§ **WHAT IS REQUIRED**: Exactly as they appear, output all of the entries.

Stored data:
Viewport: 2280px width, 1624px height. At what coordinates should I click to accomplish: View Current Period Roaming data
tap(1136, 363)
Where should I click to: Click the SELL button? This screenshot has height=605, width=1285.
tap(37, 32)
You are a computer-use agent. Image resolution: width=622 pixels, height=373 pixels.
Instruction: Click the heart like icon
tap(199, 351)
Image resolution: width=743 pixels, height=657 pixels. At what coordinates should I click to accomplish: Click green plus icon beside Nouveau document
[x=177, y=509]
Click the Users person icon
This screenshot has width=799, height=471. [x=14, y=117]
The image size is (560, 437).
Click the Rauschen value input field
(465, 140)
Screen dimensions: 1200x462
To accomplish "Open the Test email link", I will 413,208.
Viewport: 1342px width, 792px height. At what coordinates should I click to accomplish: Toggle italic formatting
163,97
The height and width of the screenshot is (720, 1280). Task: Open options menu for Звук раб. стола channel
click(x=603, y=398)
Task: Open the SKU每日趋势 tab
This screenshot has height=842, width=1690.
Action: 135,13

§ **OUTPUT FOR THIS TASK**:
Viewport: 2280px width, 1624px height. At what coordinates should I click to accomplish: View Current Period Roaming data
tap(1136, 363)
Where should I click to: Click the SELL button? This screenshot has height=605, width=1285.
tap(37, 32)
You are a computer-use agent. Image resolution: width=622 pixels, height=373 pixels.
Instruction: Click the heart like icon
tap(199, 351)
Image resolution: width=743 pixels, height=657 pixels. At what coordinates should I click to accomplish: Click green plus icon beside Nouveau document
[x=177, y=509]
Click the Users person icon
This screenshot has width=799, height=471. [x=14, y=117]
The image size is (560, 437).
Click the Rauschen value input field
(465, 140)
Screen dimensions: 1200x462
To accomplish "Open the Test email link", I will 413,208.
Viewport: 1342px width, 792px height. At what coordinates should I click to accomplish: Toggle italic formatting
163,97
The height and width of the screenshot is (720, 1280). Task: Open options menu for Звук раб. стола channel
click(x=603, y=398)
Task: Open the SKU每日趋势 tab
This screenshot has height=842, width=1690.
Action: 135,13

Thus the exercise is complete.